Requirements:
Please filter the rows below, keeping only the lines that contain the word "right". Copy each of those lines.

Information given:
-------

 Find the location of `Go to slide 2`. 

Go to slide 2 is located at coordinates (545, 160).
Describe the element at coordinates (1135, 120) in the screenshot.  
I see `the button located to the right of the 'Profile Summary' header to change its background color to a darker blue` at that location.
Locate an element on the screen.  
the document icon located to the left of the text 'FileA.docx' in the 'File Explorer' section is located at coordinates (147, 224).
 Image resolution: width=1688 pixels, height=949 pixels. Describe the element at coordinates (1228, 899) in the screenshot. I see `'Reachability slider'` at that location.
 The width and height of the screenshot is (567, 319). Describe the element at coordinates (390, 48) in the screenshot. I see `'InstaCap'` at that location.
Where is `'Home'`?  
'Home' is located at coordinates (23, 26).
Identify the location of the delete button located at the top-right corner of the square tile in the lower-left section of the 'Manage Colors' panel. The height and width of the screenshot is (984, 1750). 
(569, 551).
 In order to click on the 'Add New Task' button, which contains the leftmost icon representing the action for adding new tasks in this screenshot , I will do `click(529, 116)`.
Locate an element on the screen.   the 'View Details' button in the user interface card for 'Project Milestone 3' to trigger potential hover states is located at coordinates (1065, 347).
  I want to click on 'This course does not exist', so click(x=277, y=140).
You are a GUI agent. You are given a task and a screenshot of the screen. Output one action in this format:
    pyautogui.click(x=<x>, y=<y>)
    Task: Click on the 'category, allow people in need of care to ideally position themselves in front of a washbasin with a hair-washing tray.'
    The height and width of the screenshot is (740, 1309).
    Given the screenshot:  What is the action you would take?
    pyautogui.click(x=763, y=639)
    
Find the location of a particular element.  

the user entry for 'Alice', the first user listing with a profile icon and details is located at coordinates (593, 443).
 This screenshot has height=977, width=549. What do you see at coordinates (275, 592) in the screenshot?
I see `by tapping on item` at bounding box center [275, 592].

-------

Solution:
I see `the button located to the right of the 'Profile Summary' header to change its background color to a darker blue` at that location.
Identify the location of the delete button located at the top-right corner of the square tile in the lower-left section of the 'Manage Colors' panel. The height and width of the screenshot is (984, 1750). 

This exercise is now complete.